Refleksi Awal 2016, dari Kaca Mata Imigran


Bulan ini adalah bulan terakhir saya sebagai kolumnis tetap di Indonesia Mengglobal. Saya sangat berterimakasih untuk kesempatan yang telah diberikan oleh Tim IM bagi saya untuk berkontribusi selama satu tahun terakhir.

Sebagai artikel penutup, saya ingin mempersembahkan salah satu tulisan dari blog pribadi mengenai refleksi kehidupan saya sebagai seorang imigran di Amerika Serikat bila dibandingkan dengan Indonesia. Karena hasil pengamatan yang begitu dalam, personal, dan raw, tulisan ini mendapat tanggapan dari Gedung Putih, dari Bapak Presiden Amerika Serikat Barrack Obama tepatnya.

Semoga tulisan ini dapat menginspirasi dan saya juga akan terus berharap semoga semakin banyak orang-orang Indonesia yang memiliki kesempatan untuk melihat sisi lain dunia baik lewat pendidikan, pekerjaan, maupun lewat perjalanan (traveling).

_Permintaan Tertulis_
Salin utuh kutipan tentang refleksi seorang imigran di atas tanpa mengubah satu kata pun.

_Baris yang Ditampilkan_
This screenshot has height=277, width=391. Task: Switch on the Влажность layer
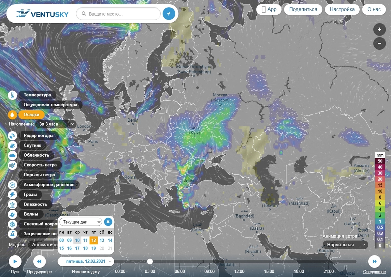(35, 205)

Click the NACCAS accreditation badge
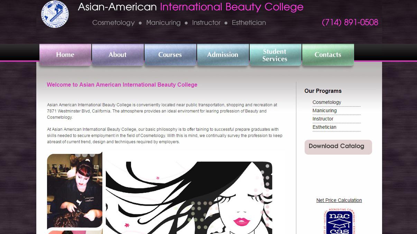339,222
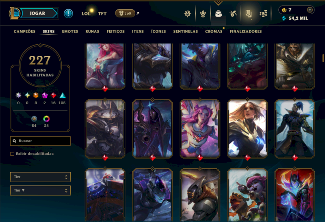Enable the Exibir desabilitadas checkbox
Image resolution: width=325 pixels, height=222 pixels.
click(12, 154)
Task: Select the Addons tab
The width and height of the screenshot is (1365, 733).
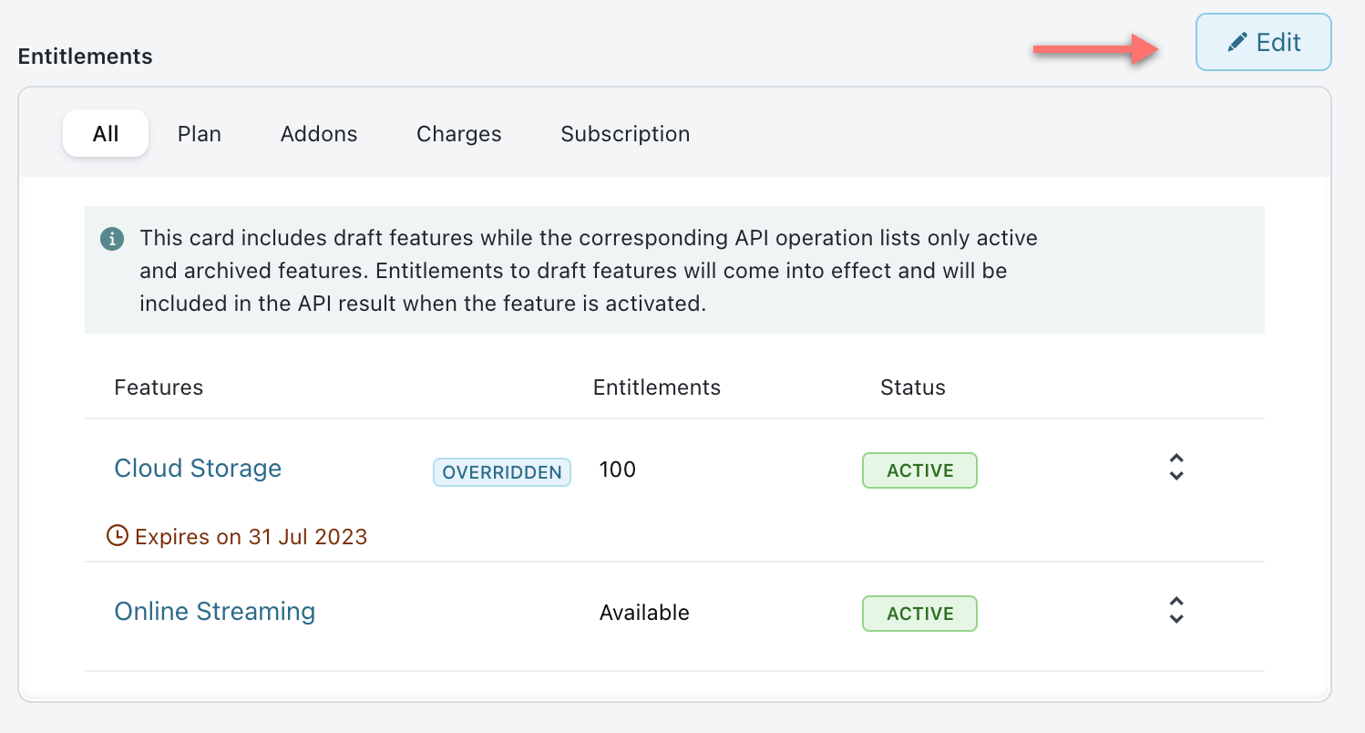Action: 319,134
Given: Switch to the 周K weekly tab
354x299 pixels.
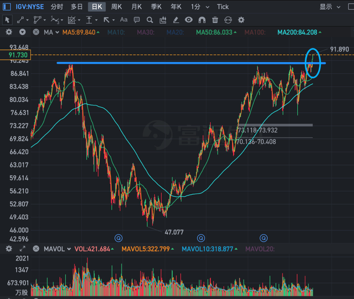Looking at the screenshot, I should [116, 7].
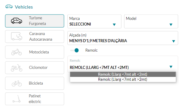The height and width of the screenshot is (111, 179).
Task: Expand the Model dropdown arrow
Action: click(x=171, y=25)
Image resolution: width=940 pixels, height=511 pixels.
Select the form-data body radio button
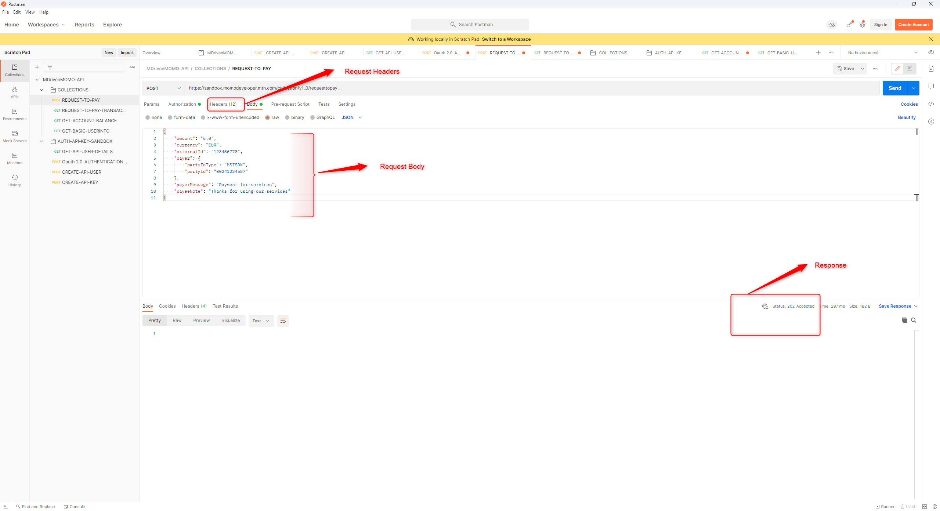point(170,117)
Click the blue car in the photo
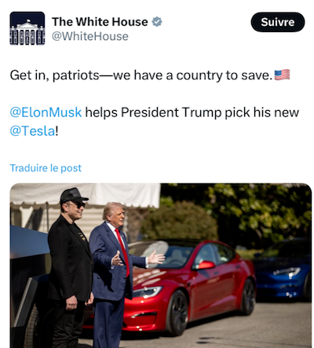This screenshot has width=314, height=348. (284, 269)
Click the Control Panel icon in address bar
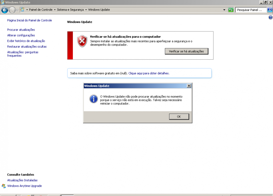 click(x=22, y=10)
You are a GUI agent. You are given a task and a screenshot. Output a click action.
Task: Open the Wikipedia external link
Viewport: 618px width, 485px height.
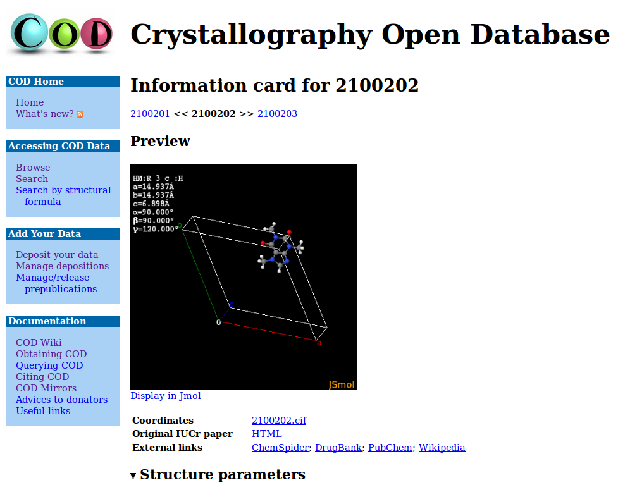pos(442,448)
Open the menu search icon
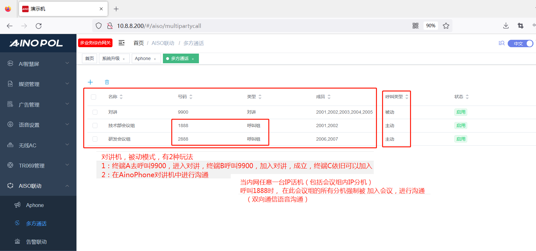Screen dimensions: 536x251 pos(501,43)
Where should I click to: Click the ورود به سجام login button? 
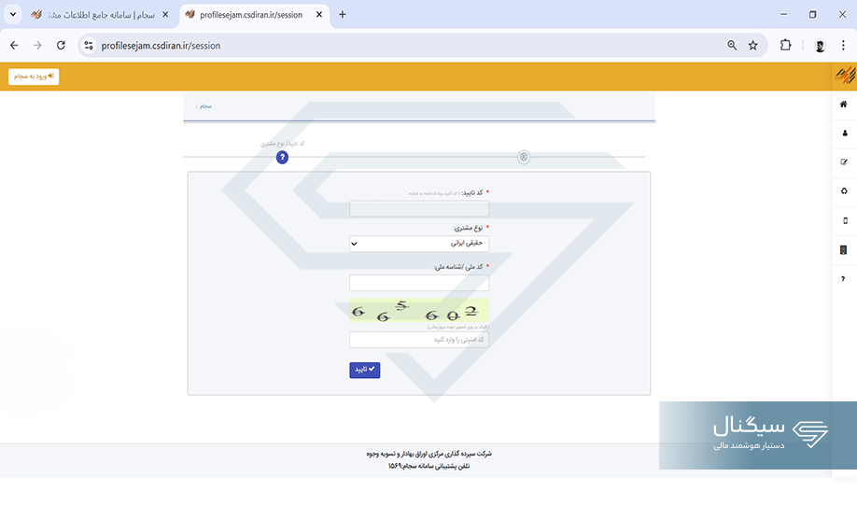[34, 77]
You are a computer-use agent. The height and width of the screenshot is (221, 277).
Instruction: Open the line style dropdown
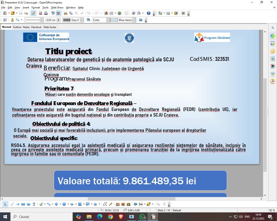point(42,20)
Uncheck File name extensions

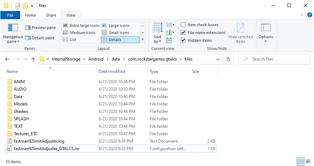pyautogui.click(x=183, y=33)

_Jawaban Tugas Ini_
Refleksi Awal 2016, dari Kaca Mata Imigran


Bulan ini adalah bulan terakhir saya sebagai kolumnis tetap di Indonesia Mengglobal. Saya sangat berterimakasih untuk kesempatan yang telah diberikan oleh Tim IM bagi saya untuk berkontribusi selama satu tahun terakhir.

Sebagai artikel penutup, saya ingin mempersembahkan salah satu tulisan dari blog pribadi mengenai refleksi kehidupan saya sebagai seorang imigran di Amerika Serikat bila dibandingkan dengan Indonesia. Karena hasil pengamatan yang begitu dalam, personal, dan raw, tulisan ini mendapat tanggapan dari Gedung Putih, dari Bapak Presiden Amerika Serikat Barrack Obama tepatnya.

Semoga tulisan ini dapat menginspirasi dan saya juga akan terus berharap semoga semakin banyak orang-orang Indonesia yang memiliki kesempatan untuk melihat sisi lain dunia baik lewat pendidikan, pekerjaan, maupun lewat perjalanan (traveling).